- _Work to complete_
Send back the data below exactly. Drop every picture.

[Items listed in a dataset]
════════════════

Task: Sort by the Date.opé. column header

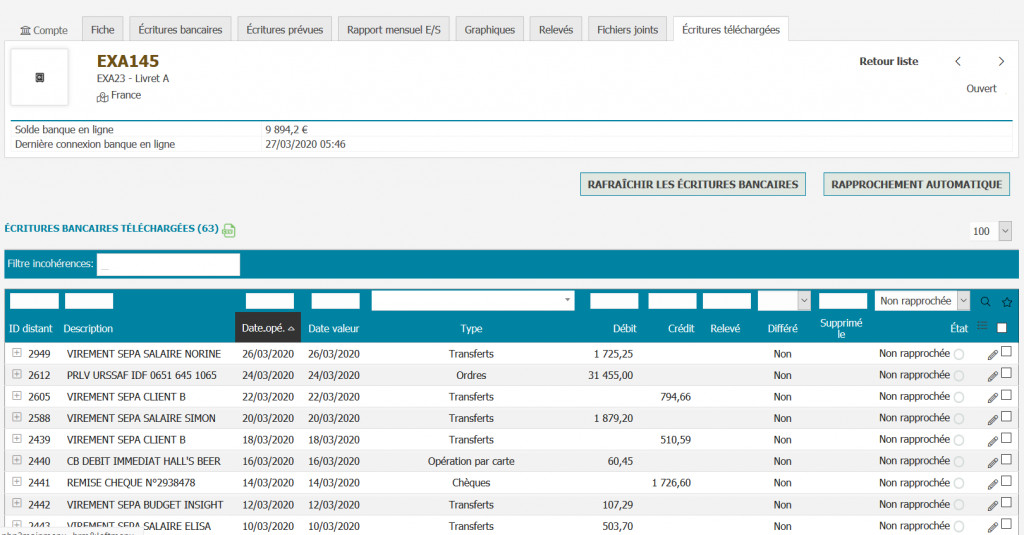Action: point(268,328)
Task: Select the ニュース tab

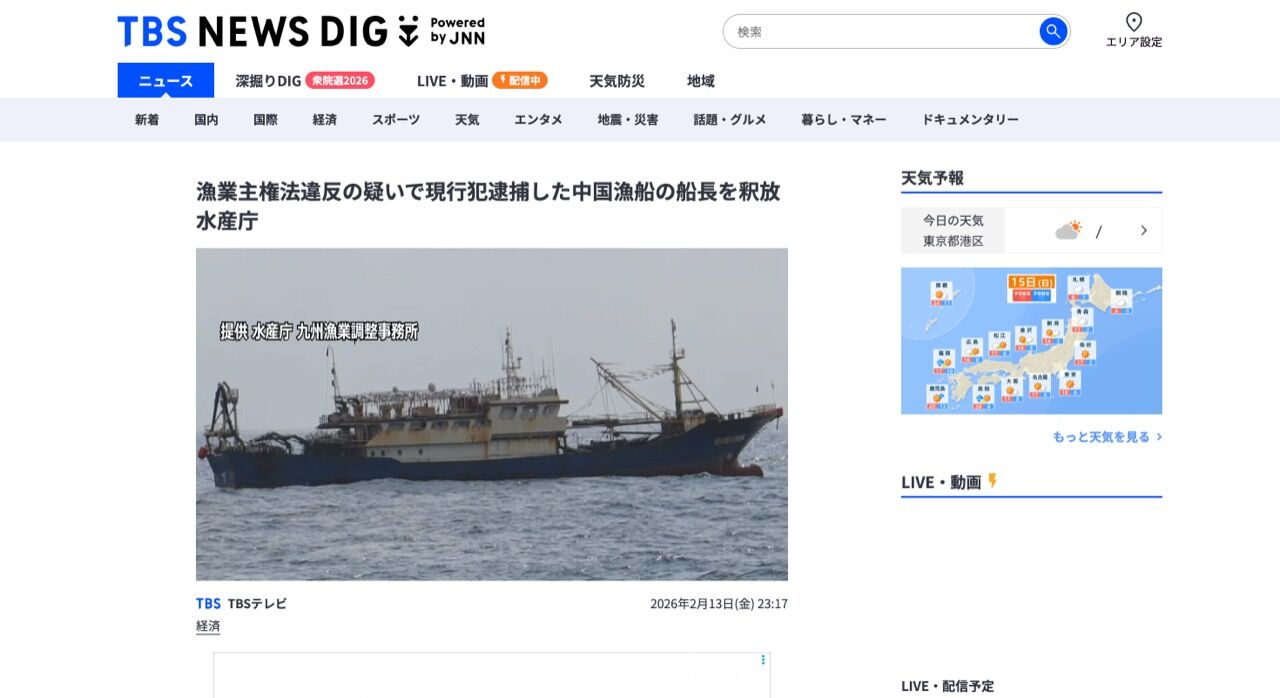Action: 166,80
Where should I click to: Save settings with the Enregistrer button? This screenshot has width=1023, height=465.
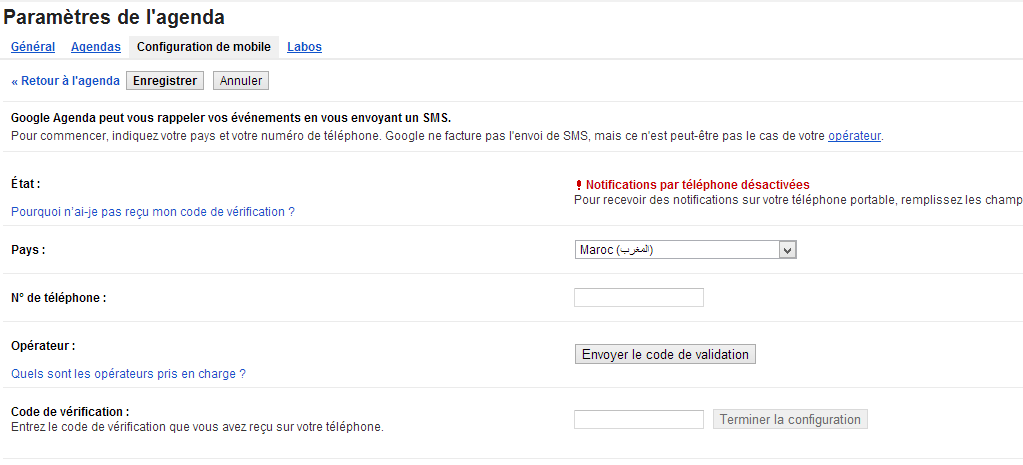coord(165,81)
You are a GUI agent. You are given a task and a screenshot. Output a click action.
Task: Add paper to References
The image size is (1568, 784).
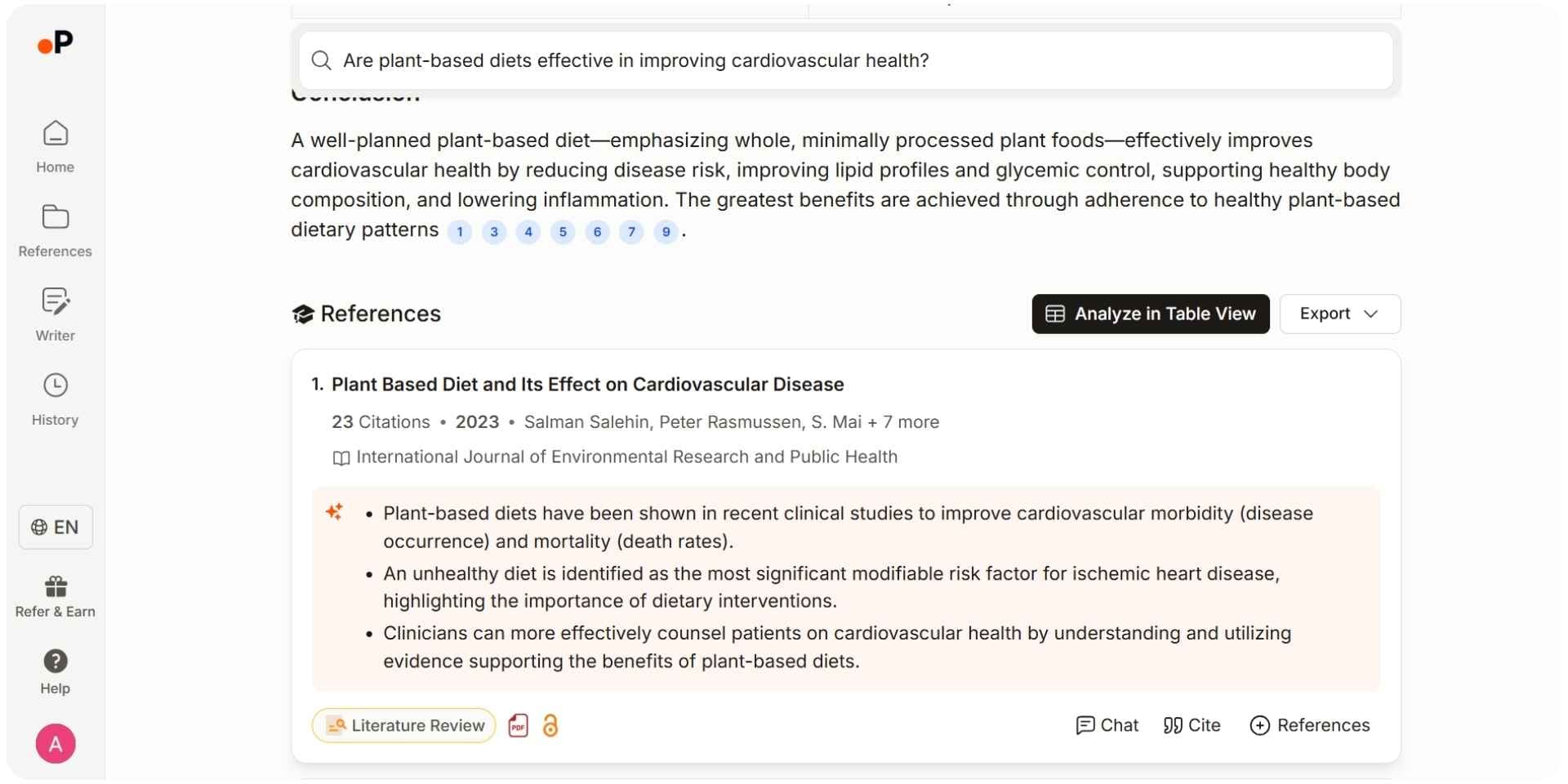[1309, 725]
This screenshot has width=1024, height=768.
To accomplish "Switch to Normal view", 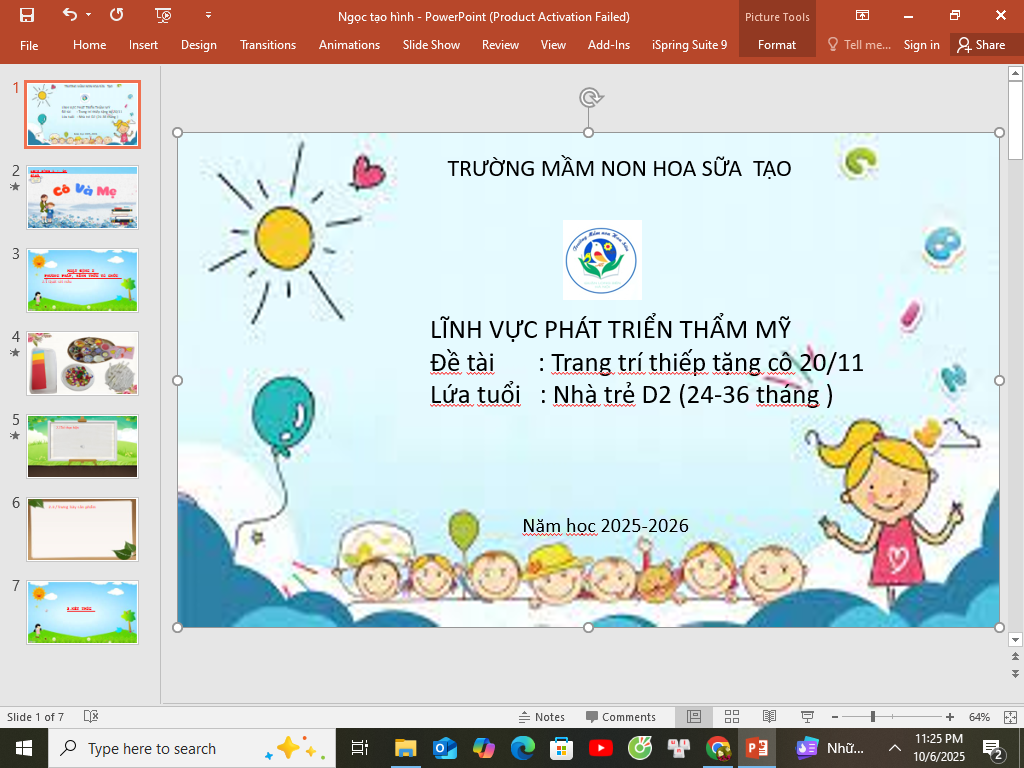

════════════════

- _Answer section_
Task: Sort by the Date.opé. column header

Action: point(268,328)
Task: Select the ニュース tab

Action: 166,80
Where should I click to: Save settings with the Enregistrer button? This screenshot has width=1023, height=465.
coord(165,81)
You are a GUI agent. You are given a task and a screenshot. Output a click action.
Task: Add paper to References
The image size is (1568, 784).
[1309, 725]
This screenshot has width=1024, height=768.
To accomplish "Switch to Normal view", 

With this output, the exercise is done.